§ Task requirements: An exact copy is required of the lines running from the one that contains "Screen dimensions: 1000x1000" to the end of the material, both ends included, with pictures omitted.

§ Listed records:

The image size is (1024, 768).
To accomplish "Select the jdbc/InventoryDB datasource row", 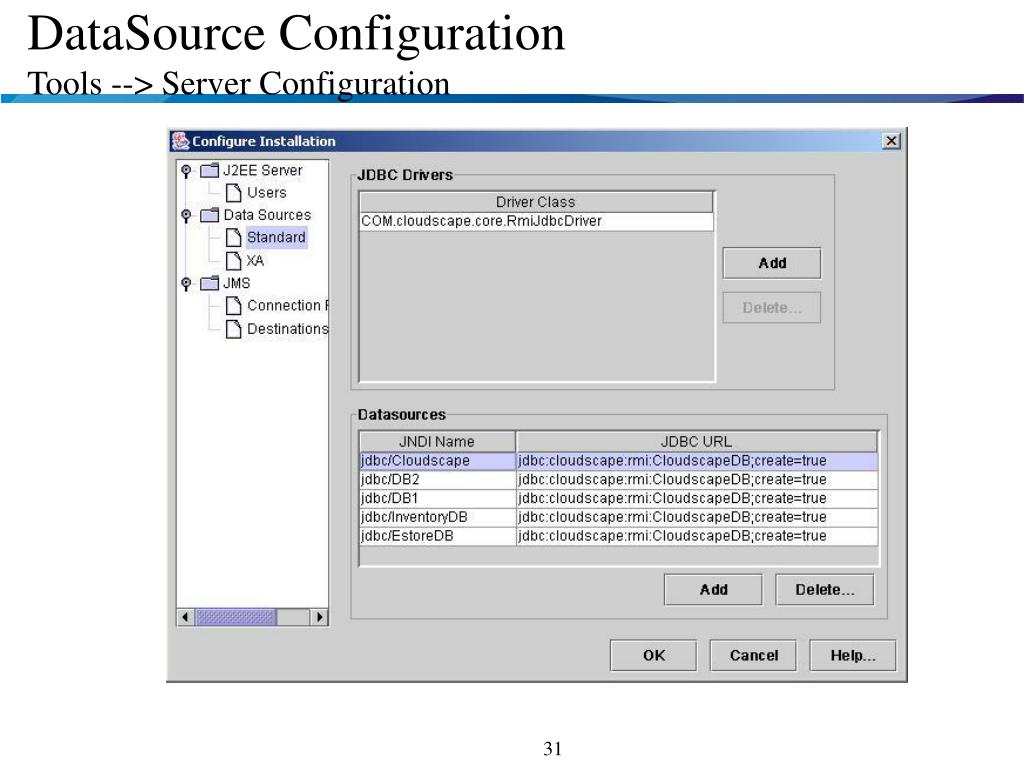I will pyautogui.click(x=437, y=517).
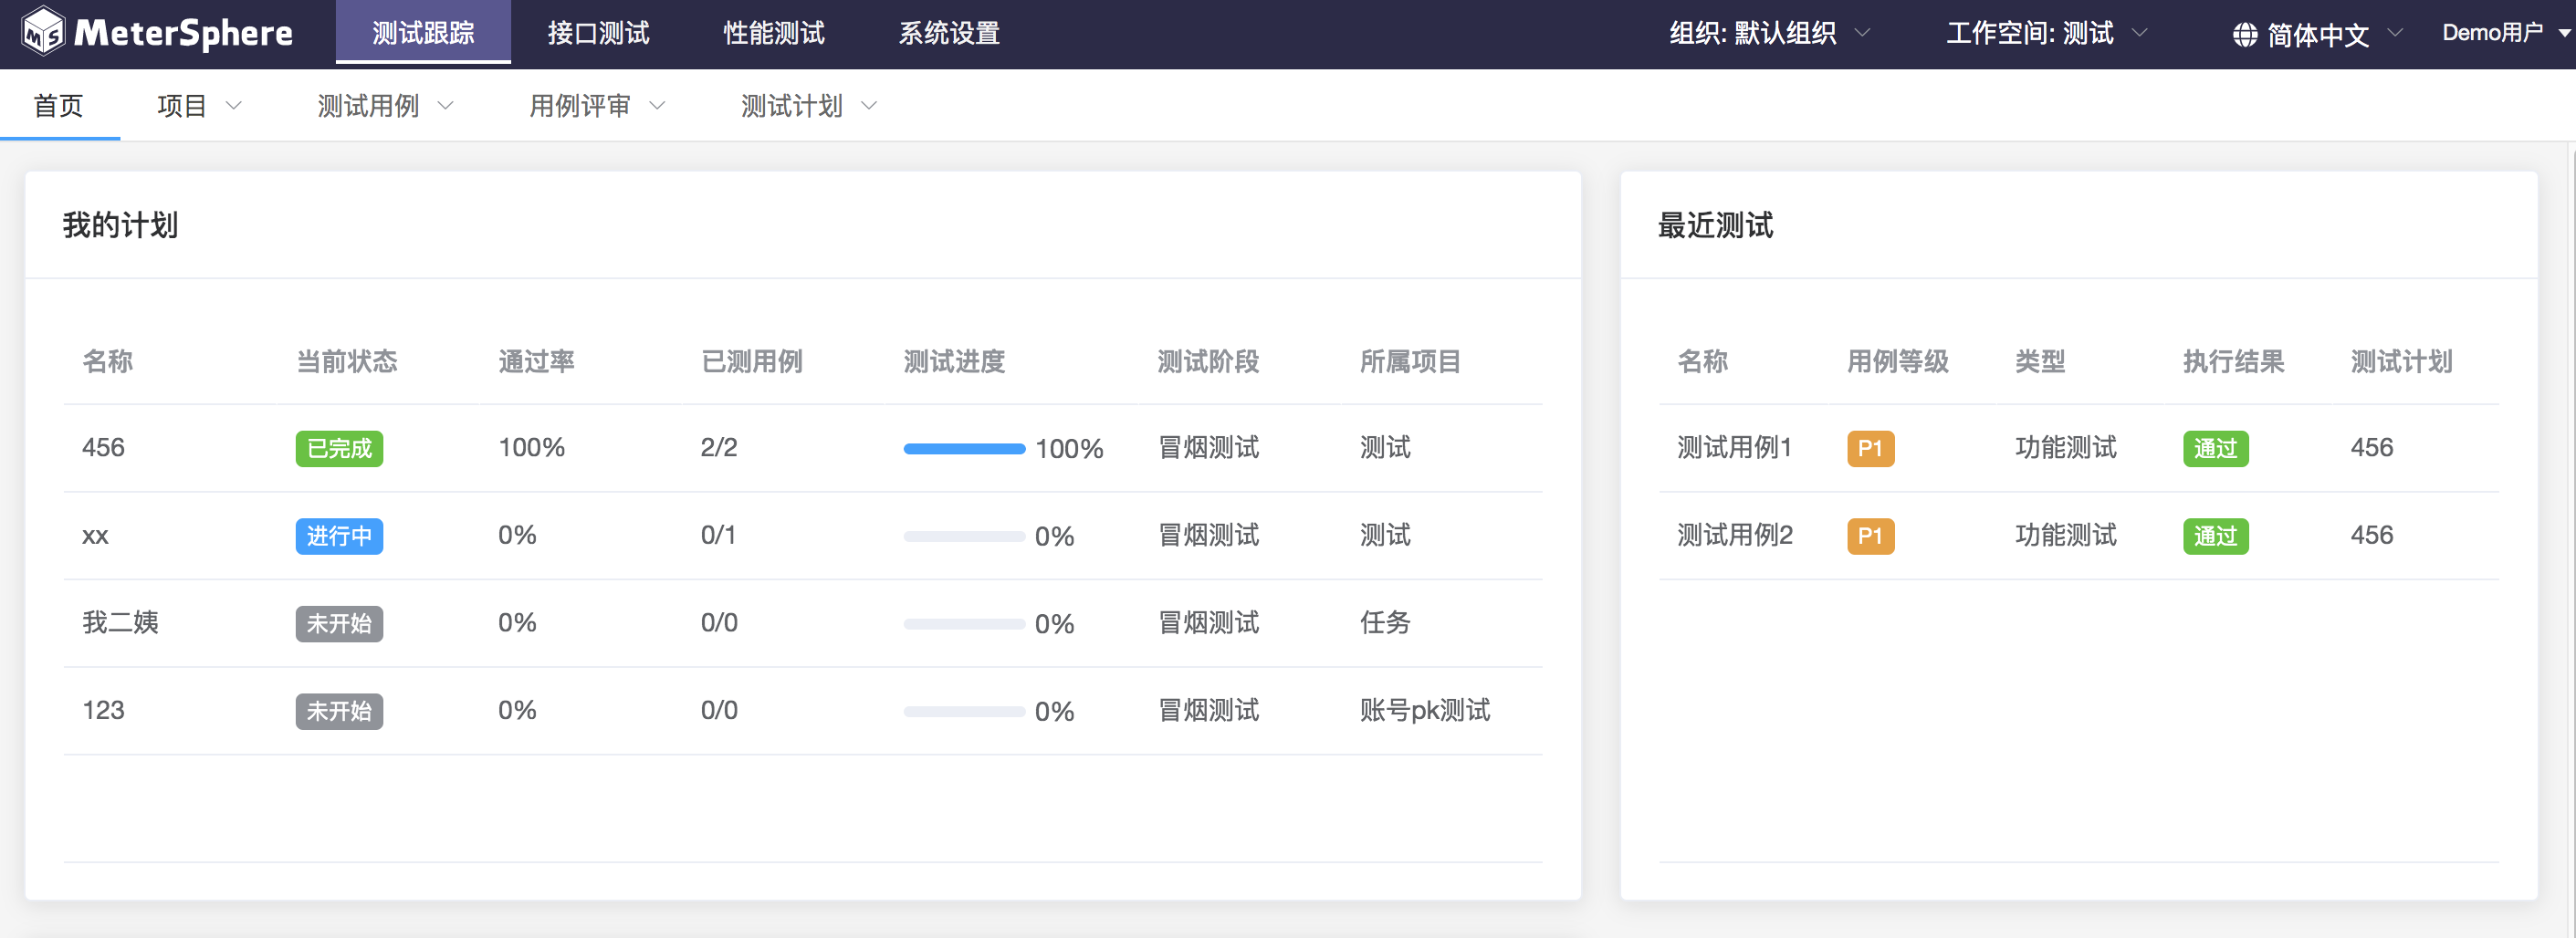Expand the 组织: 默认组织 dropdown

(1768, 33)
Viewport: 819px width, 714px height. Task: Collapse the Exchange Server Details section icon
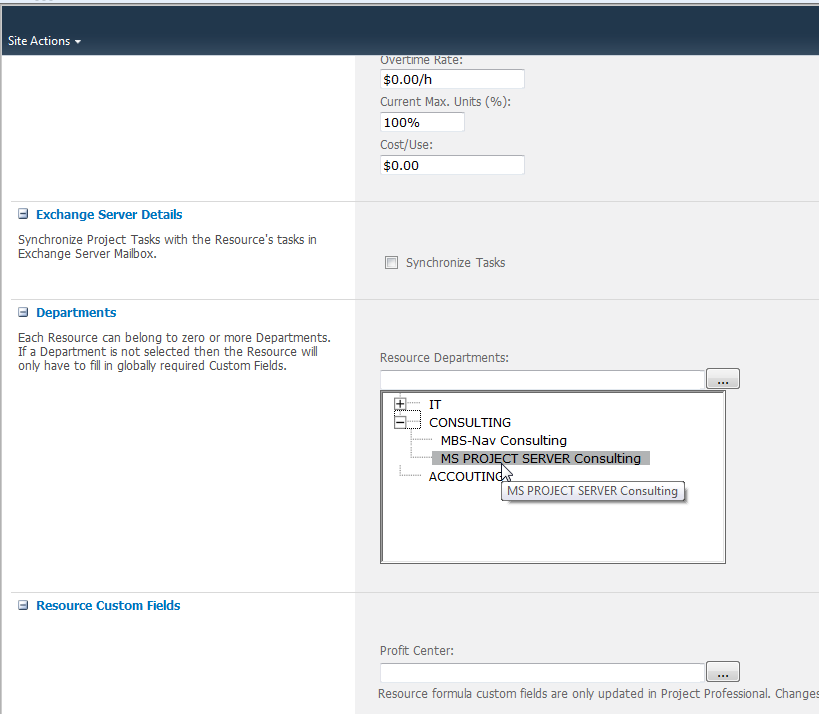pyautogui.click(x=23, y=214)
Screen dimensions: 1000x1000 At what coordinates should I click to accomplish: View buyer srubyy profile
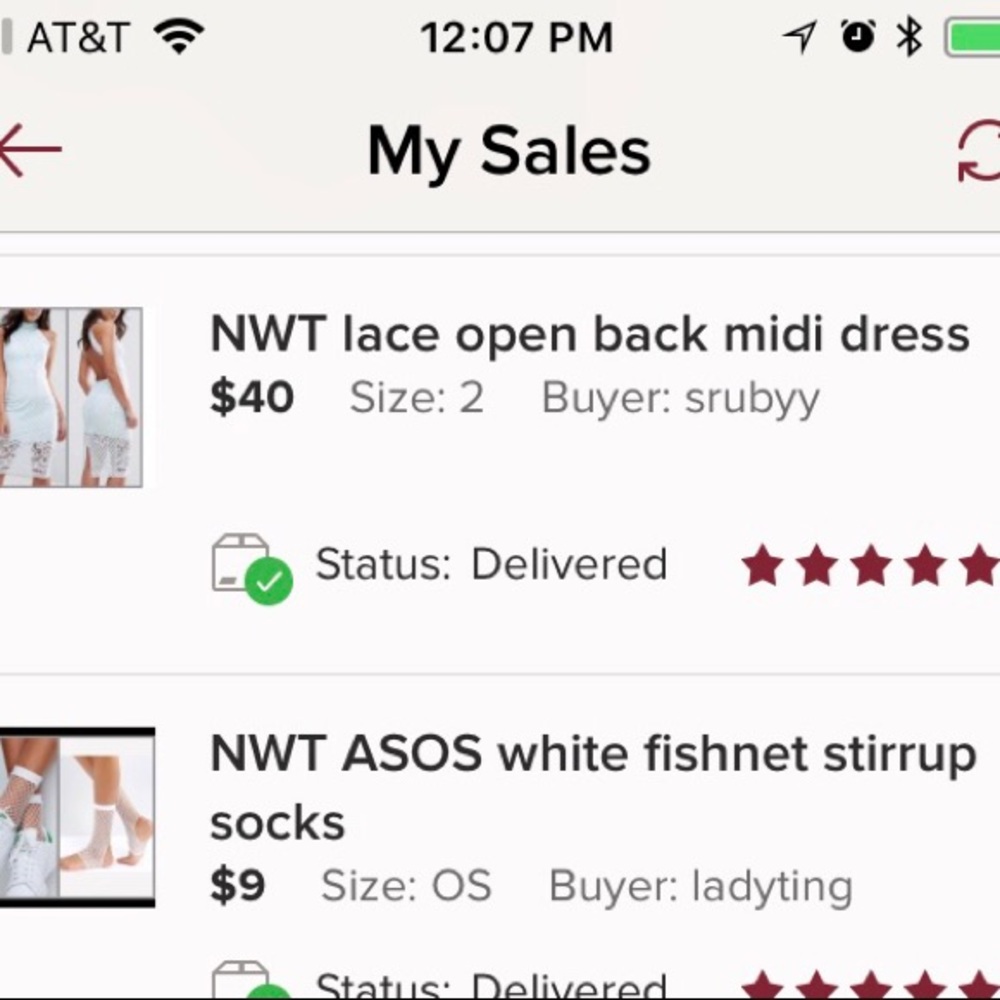click(680, 398)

§ Answer to this task:
Screen dimensions: 1000x1000 At what coordinates should I click to accomplish: View buyer srubyy profile
click(680, 398)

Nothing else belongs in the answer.